Anti-donor human leukocyte antigen (HLA) antibody response after vascularized composite allotransplantation: a multicenter study
Palmina Petruzzo1, Gaelle Wehrlen1, Jean Kanitakis2, Emmanuel Morelon1, Lionel Badet1, Bernard Devauchelle8, Aram Gazarian9, Claudia Sardu3, Ozlenen Dogan10, Dorota Kaminska4, Simon Kay5, Patrik Lassus7, Bohdan Pomahac6, Simon Talbot6, Valerie Dubois1, Olivier Thaunat1.
1Department of Transplantation, Hôpital Edouard Herriot, HCL, Lyon, France; 2Department of Dermatology, Hôpital Edouard Herriot, HCL, Lyon, France; 3Department of Medical Sciences and Public Health, University of Cagliari, Cagliari, Italy; 4Department of Nephrology and Transplantation Medicine, Wroclaw Medical University, Wroclaw, Poland; 5Department of Plastic and Reconstructive Surgery, Leeds General Infirmary, Leeds, United Kingdom; 6Division of Plastic Surgery, Department of Surgery, Brigham and Women's Hospital, Harvard Medical School, Boston, MA, United States; 7Department of Plastic Surgery, University of Helsinki and Helsinki University Hospital, Helsinki, Finland; 8Service de Chirurgie Maxillofaciale et Stomatologie, CHU-Nord, Amiens, Amiens, France; 9Chirurgie de la Main et du Membre Supérieur, Hôpital Edouard Herriot, HCL, Lyon, France; 10Department of Plastic and Reconstructive Surgery, Akdeniz University, Antalya, Turkey
Introduction: The clinical significance of donor-specific anti-HLA antibodies (DSAs) in vascularized composite allotransplantation is not clear, even though their occurrence has been reported by several teams.
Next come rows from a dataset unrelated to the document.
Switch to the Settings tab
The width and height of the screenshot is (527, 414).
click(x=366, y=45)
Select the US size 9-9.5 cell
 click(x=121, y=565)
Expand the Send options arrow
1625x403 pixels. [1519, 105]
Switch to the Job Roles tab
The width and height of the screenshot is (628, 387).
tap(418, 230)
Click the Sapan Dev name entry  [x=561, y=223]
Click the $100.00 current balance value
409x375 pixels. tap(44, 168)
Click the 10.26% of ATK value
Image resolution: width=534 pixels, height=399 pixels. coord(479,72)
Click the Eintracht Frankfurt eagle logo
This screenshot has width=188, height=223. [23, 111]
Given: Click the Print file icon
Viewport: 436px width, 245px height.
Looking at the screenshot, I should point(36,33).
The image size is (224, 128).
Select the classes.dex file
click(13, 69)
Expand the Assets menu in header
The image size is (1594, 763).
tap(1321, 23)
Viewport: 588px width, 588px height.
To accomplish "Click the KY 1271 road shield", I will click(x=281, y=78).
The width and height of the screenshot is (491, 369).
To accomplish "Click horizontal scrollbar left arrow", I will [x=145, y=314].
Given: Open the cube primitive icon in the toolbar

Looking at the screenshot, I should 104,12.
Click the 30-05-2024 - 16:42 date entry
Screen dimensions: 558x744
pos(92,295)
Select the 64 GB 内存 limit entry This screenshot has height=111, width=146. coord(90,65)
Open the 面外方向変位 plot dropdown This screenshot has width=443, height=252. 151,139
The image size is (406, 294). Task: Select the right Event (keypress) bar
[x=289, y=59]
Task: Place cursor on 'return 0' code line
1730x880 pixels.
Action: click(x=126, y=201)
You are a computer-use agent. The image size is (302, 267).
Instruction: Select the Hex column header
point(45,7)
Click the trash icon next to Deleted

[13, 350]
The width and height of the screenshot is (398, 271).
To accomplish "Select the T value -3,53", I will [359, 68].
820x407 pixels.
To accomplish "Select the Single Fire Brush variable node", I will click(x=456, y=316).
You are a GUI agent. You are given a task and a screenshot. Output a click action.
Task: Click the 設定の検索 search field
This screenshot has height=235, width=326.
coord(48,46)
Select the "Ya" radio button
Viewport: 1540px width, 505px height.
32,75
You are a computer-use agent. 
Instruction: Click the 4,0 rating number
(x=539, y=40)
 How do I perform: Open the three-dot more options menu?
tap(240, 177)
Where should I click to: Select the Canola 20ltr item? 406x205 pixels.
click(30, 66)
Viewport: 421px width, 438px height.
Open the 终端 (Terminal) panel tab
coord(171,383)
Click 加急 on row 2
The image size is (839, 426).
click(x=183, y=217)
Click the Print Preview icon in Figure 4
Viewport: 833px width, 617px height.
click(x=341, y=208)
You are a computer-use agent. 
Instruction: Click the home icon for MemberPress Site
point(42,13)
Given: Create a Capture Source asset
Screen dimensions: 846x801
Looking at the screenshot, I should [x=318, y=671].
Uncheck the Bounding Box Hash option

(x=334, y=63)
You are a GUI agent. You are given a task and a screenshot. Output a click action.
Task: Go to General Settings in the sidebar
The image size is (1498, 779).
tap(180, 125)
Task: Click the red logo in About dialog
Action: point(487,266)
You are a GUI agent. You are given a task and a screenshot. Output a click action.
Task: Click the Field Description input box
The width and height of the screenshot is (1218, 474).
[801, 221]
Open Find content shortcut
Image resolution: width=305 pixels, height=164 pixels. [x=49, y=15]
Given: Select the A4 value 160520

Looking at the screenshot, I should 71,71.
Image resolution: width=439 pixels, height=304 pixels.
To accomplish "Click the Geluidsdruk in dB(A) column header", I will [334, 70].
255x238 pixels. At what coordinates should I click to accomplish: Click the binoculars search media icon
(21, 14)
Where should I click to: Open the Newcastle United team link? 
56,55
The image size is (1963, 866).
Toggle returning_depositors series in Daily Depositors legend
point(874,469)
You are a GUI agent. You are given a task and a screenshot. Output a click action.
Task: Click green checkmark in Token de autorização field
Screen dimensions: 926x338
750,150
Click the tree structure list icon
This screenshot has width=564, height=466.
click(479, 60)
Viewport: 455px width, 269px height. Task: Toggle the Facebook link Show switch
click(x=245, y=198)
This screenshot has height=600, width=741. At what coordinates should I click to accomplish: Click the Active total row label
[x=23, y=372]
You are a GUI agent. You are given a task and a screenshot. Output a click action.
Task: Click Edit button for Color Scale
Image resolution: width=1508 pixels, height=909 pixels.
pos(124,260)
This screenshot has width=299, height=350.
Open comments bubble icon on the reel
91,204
The aim of the present multicenterc study was to assess the incidence of DSAs in upper extremity (UET) and face transplanted patients and their influence on patient outcomes.
Methods and Results: Pre- and post-transplantation sera of 37 patients (23 UET, 13 face transplantations and 1 simultaneous UET and face transplantation) were screened in a single laboratory using a solid phase assay. The recipients included 29 men and 8 women, median age was 33 years. Their immunosuppressive treatment, number of HLA mismatches, number of acute rejection (AR) episodes with Banff score, occurrence of graft vasculopathy, chronic rejection and graft loss were collected. In addition, the histological impact of DSA was studied in a small cohort of these patients. For each patient from our cohort with de novo DSA, we randomly selected 2 biopsies taken before and 3 biopsies after the appearance of DSA. DSA were detected in 43.2% of the recipients (16/37), including 6 patients who had presented preformed DSA. The intensity of recipient humoral alloimmune response was estimated using the MFI of positive beads in solid-phase assay. This showed variability both among recipients and among the different DSA specificities of the same patient. From an overall perspective, the alloimmune response was not very strong (median MFI 1413). Donor and recipient age and gender as well as the immunosuppressive treatment were not statistically different between the recipients who developed DSA and those who did not do it. Interesting the number of AR and Banff score did not influence DSA occurrence. No significant correlation between the presence of DSA and chronic rejection, graft vasculopathy or graft loss was found. Five patients with DSA developed chronic rejection and 4 of them graft vasculopathy. In addition, 2 recipients with DSA experienced several episodes of atypical rejections. Longitudinal assessment showed that almost all preformed DSA disappear over time and almost 50% of de novo DSA also in those patients who developed chronic rejection and/or graft vasculopathy with graft loss. There were 5 cases of graft loss and 3 of which had developed DSA during their follow-up. The histopathological study performed on skin sections obtained after the appearance of DSA (routinely-stained and immunolabelled for CD34) did not show significant influx of inflammatory cells into the dermal capillaries endothelial, cell swelling, or microthrombosis.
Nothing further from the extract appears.